Ein Konflikt lädt sich auf
Nach dem NSU-Skandal muss Friedrich vor allem den Verfassungsschutz zügig umbauen.
Ein Agententhriller könnte nicht spannender sein. 500 Beamte überwachen drei Islamisten rund um die Uhr, sie fangen ihre Mails ab, verwanzen ihre Wohnungen und ihre Autos und tauschen am Ende unbemerkt das explosive Wasserstoffperoxid, das die Bombenbauer in einer Garage im Schwarzwald lagern, gegen eine harmlose Flüssigkeit aus. Danach nimmt ein Spezialkommando die Mitglieder der sogenannten Sauerlandgruppe fest. „Operation Alberich“, wie der Verfassungsschutz die Aktion nennt, ist geglückt.
Fünf Jahre später sind diese Meriten nicht mehr viel wert. Die Mordserie der Zwickauer Zelle hat gefährliche Lücken im Zuständigkeitsgeflecht der Verfassungsschützer sichtbar gemacht – aber auch sonst arbeiten die Sicherheitsbehörden offenbar nicht so korrekt und effizient, wie der Innenminister es sich wünscht. Beim Bundesamt für Verfassungsschutz ist der Präsident deshalb von sich aus in Ruhestand gegangen. Den Chef der Bundespolizei hat Hans-Peter Friedrich kühl in eben jenen versetzt, und an der Spitze des Bundeskriminalamtes ist der Wechsel ebenfalls nur noch eine Frage der Zeit. Dass die drei Personalien streng genommen wenig bis gar nichts miteinander zu tun haben, macht die Sache für Friedrich nicht besser. Publizistisch betrachtet ist er der Verlierer der Woche.

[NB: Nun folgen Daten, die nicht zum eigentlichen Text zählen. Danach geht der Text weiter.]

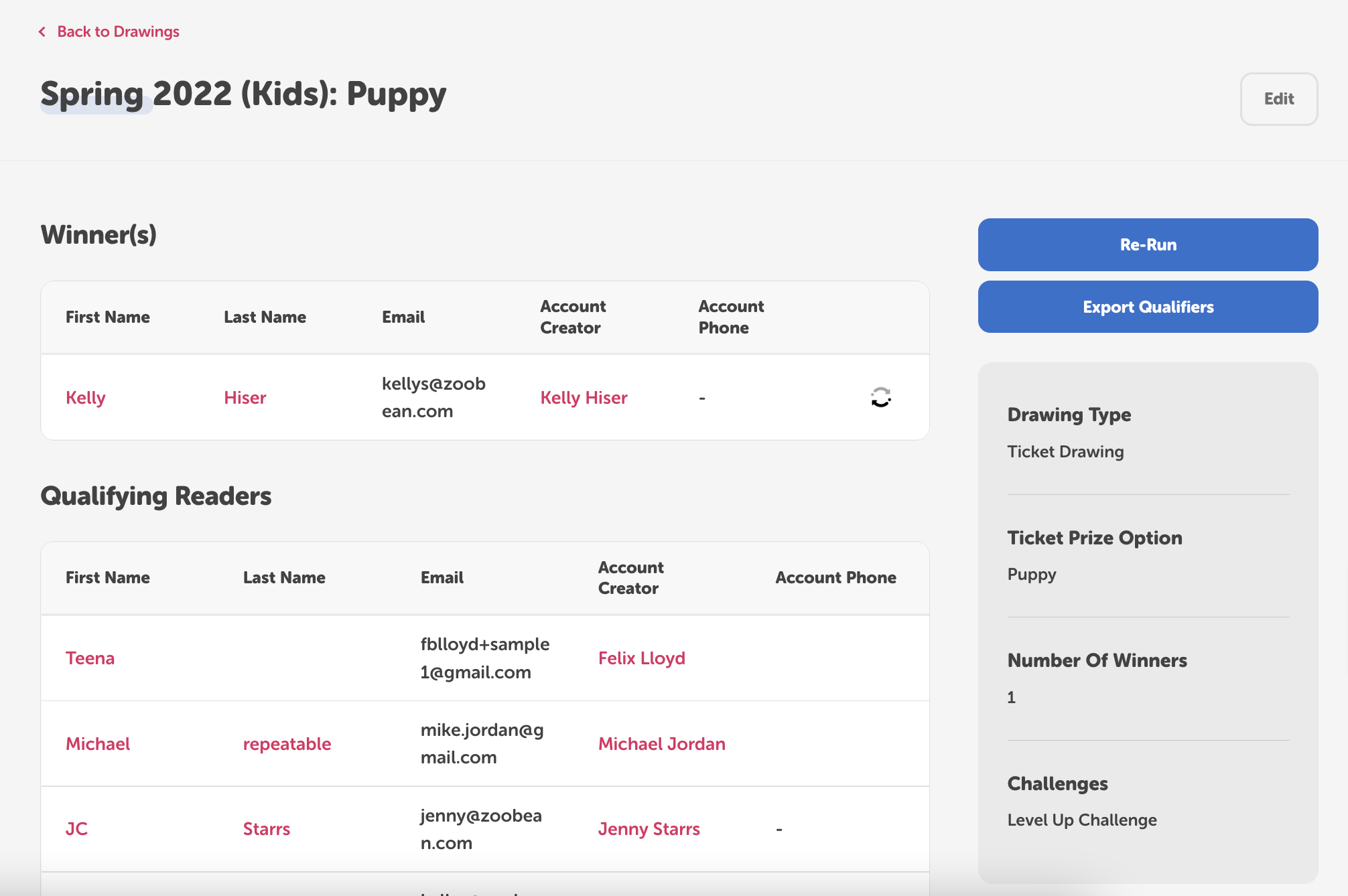Open winner Kelly's first name link

[86, 398]
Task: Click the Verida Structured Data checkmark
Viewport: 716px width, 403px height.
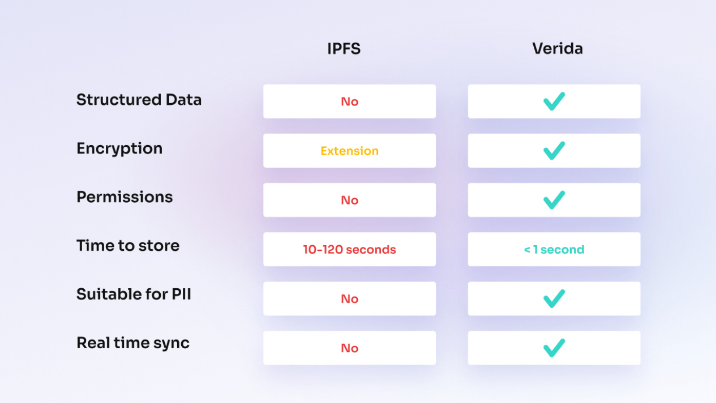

Das liegt auch an der defensiven Informationspolitik des Ministers. Haben Bundespolizisten nach Einsätzen in Bagdad und Kabul Spesen im großen Stil falsch abgerechnet? Haben ihre Chefs dies sogar gedeckt? Oder gibt es andere, persönlichere Motive, die Friedrich bewogen haben, Matthias Seeger und seine beiden Stellvertreter abzuberufen? Je länger die Hintergründe dieser Entscheidung im Unklaren bleiben, umso mehr lädt sich der Konflikt auf – zu Lasten des Innenministers, der weiß Gott größere Baustellen zu betreuen hat als die bei der Bundespolizei.

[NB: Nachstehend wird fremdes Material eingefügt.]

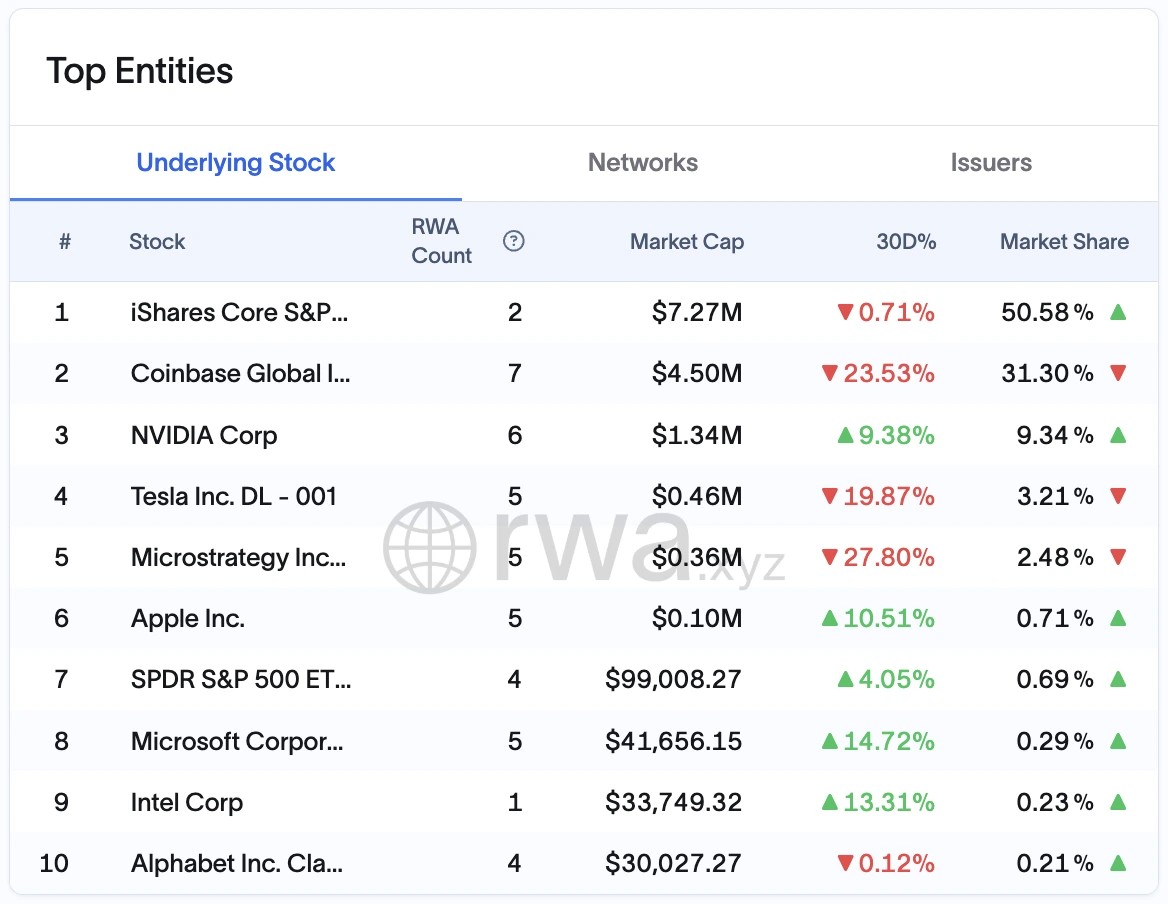Sort the table by Market Cap column
The height and width of the screenshot is (904, 1168).
click(x=687, y=241)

Nach dem NSU-Skandal muss Friedrich vor allem den Verfassungsschutz zügig umbauen. Das Kirchturmdenken einiger Ministerpräsidenten, die ihre Landesämter für Verfassungsschutz nicht zu größeren, schlagkräftigeren Einheiten zusammenlegen wollen, ist dabei eines der größten Hindernisse. Aber auch bei den Diensten selbst liegt einiges im Argen. Sie forschen bisher vor allem die Strukturen der jeweiligen Szenen aus: islamistische Zellen, rechte Kameradschaften oder die kommunistische Plattform der Linkspartei. Wenn sich im Dunstkreis solcher Milieus Einzelgänger radikalisieren, erfahren das auch die V-Leute des Verfassungsschutzes nicht oder erst viel zu spät. Schläge wie der gegen die Sauerlandgruppe sind die Ausnahme, nicht die Regel.

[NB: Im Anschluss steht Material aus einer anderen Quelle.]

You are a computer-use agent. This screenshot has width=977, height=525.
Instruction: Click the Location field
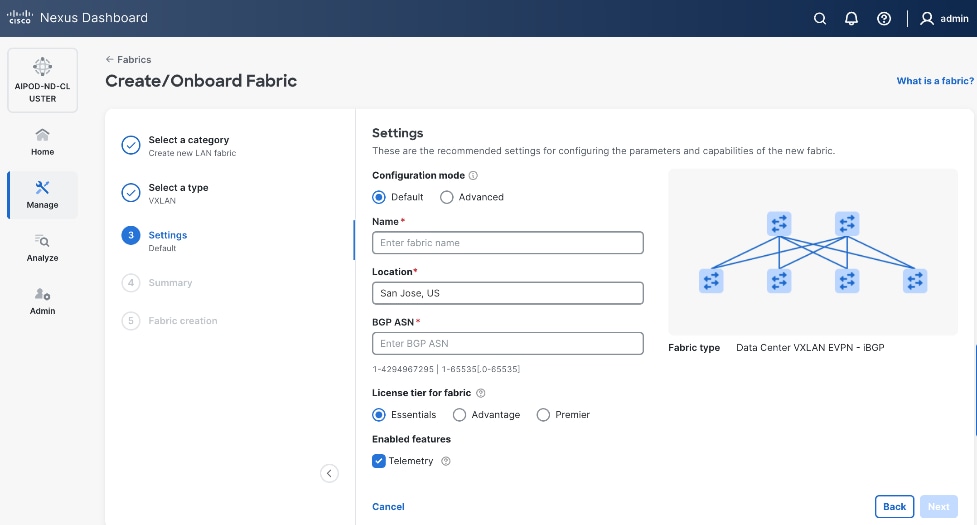(507, 293)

Dennoch haben auch Polizeibehörden und Nachrichtendienste ihren Anteil daran, dass Attentate wie die vom 11. September 2001 oder die auf die Londoner U-Bahn in Deutschland bislang ausgeblieben sind. Diese gefühlte Sicherheit, so trügerisch sie auch sein kann, wird kein Innenminister durch das leichtfertige Auswechseln von Spitzenbeamten gefährden. Dass Friedrich sich nicht nach seinem Ressort gedrängt hat, ist in Berlin ein offenes Geheimnis. Den Umkehrschluss, dass sein Amt ihn deshalb überfordert, ziehen die Kritiker des Ministers allerdings etwas zu früh. Wer sagt denn, dass Hans-Georg Maaßen den Verfassungsschutz schlechter führt als Heinz Fromm? Dass Dieter Romann bei der Bundespolizei überfordert ist?
Hier wie dort haben die Apparate ein bedenkliches Eigenleben geführt. Der Neuanfang bei Bundespolizei und Verfassungsschutz ist deshalb nicht nur für Maaßen und Romann eine Chance. Wenn sich beide bewähren, gewinnt am Ende auch der Verlierer der Woche.